Can I convert from a public company to a proprietary company?

A public company can convert to a proprietary company by passing a special resolution of the shareholders so long as the conversion between the two company types are allowed under section 162 of the Corporations Act 2001 (Cth). For the two most common types of public company, section 162 states that:

 A public company limited by shares may convert to:

  • An unlimited public company;
  • An unlimited proprietary company;
  • A proprietary company limited by shares; or
  • A no liability company.

A company limited by guarantee may convert to:

  • A public company limited by shares;
  • An unlimited public company;
  • A proprietary company limited by shares; or
  • An unlimited proprietary company.

An unlimited public company may convert to:

  • Public company limited by shares
  • Proprietary company limited by shares
  • Unlimited proprietary company

A public no liability company may convert to:

  • Public company limited by shares
  • Proprietary company limited by shares

In order to convert to a proprietary company, the requirements for proprietary companies set out in section 113 of the Corporations Act must also be met; one of these being that the company must not have more than 50 shareholders.

 In order to complete the conversion a special resolution must be passed; the appropriate Forms and documents must be lodged with ASIC and the relevant fee must be paid. The documents to be lodged are:

  • A Form 205 - Notification of resolution;
  • A Form 206 Application for change of company type; and
  • A copy of the new company constitution.
Does my company need a constitution?

A constitution sets out the rules by which a company is governed and may be adopted before or after registration of the company.

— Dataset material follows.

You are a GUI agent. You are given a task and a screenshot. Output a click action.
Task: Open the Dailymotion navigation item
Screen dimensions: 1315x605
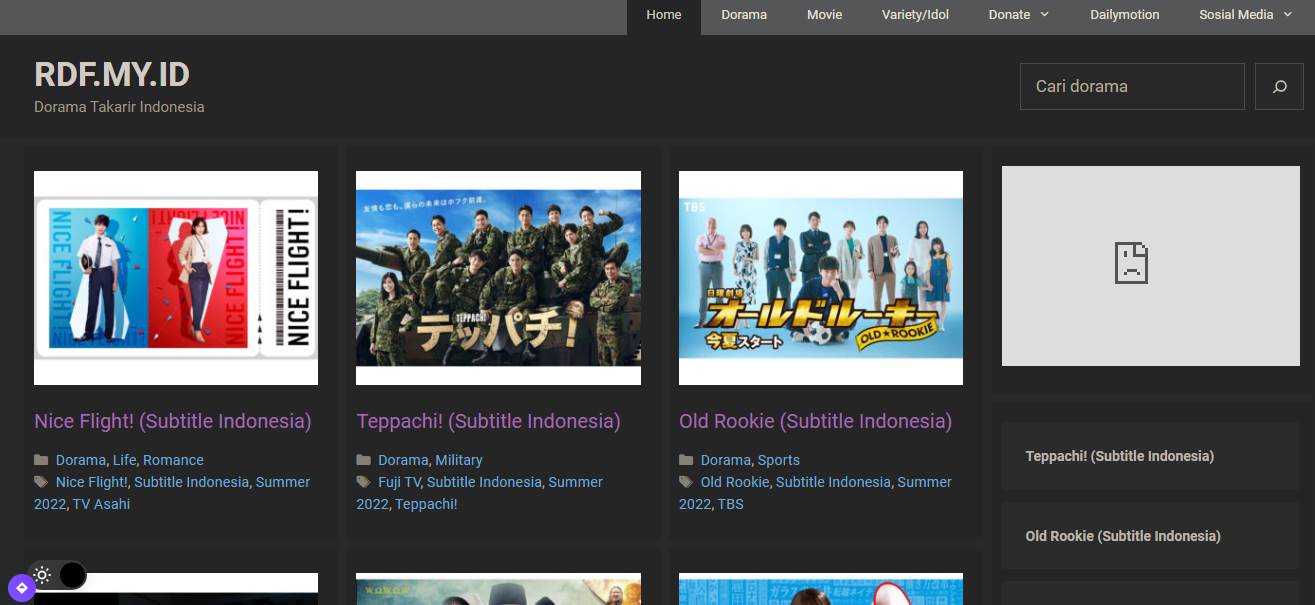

If a company chooses not to adopt a constitution the default set of rules in the Corporations Act 2001 known as the replaceable rules will apply.

Generally, a company will be free to operate under the replaceable rules; however these rules are not applicable to a proprietary company where the same individual is both the sole director as well as the sole shareholder.

Similarly, if the company is to qualify as a special purpose (Home unit, Not-for-profit or Superannuation trustee) company in order to attract a reduced annual fee, it will need to be governed by a constitution which contains clauses specific to each type of company. A Not-for-profit company may also require specific clauses in order to qualify for tax concessions with the ATO.

Patricia Holdings has constitutions that are suitable for each of the above purposes.

Can I reserve a company name?

A company name can be reserved for you for a period of two months should you wish to secure the name but do not yet have all the details required to incorporate the company. Simply place an order with us and we will prepare and lodge the Form 410 electronically to quickly reserve the company name with minimal delay.  This reservation can be withdrawn at any time if required.

How do you deregister a company?

If you no longer require your company, you can apply to voluntarily deregister it with ASIC by lodging a Form 6010. Deregistering a company will mean that it no longer exists as a legal entity and the ongoing obligations of company officeholders will cease.

Before you can apply to deregister your company, you must ensure that:

  • All members of the company agree to the deregistration;
  • The company is not carrying on business;
  • The company's assets are worth less than $1,000;
  • The company has paid all fees and penalties payable under the act;
  • The company has no outstanding liabilities; and
  • The company is not a party to any legal proceedings.

Patricia Holdings can prepare and lodge the Form 6010 on your behalf. We will prepare all documentation the day the order is received and lodge the Form 6010 electronically with ASIC as soon as a signed copy has been returned to us. We will also provide you with Directors and Members resolutions.

ASIC will then notify Patricia Holdings when they have approved the application (usually about 2 weeks), which we will scan and email to you immediately. The application to deregister the company will then be published in the ASIC Gazette for a period of 2 months. Following this, ASIC will deregister the Company.

How do you change a company name?

An existing company can change its name by passing a special resolution and lodging a Form 205 Notification of resolution with ASIC. The Form 205 will need to contain details of the company’s special resolution with the proposed new company name.

In order to change the name of your company, you will need to choose a name that is available, pass a special resolution, and lodge the Form 205 with ASIC. Patricia Holdings can prepare the necessary Form and resolutions for you and lodge the Form 205 with ASIC electronically.

What is a member’s resolution?

A member’s resolution is the formal way that decisions made in members meetings are noted and then filed in the company’s register.

There are two types of member’s resolution, as some decisions require more of a majority in the members than others to pass. Ordinary resolutions require only a 50% majority in order to pass the decision they are noting. Special resolutions are needed in instances such as changing the company’s name, winding up the company and changing your company type. Special resolutions require at least 75% of the vote cast to be in favour of the decisions being made.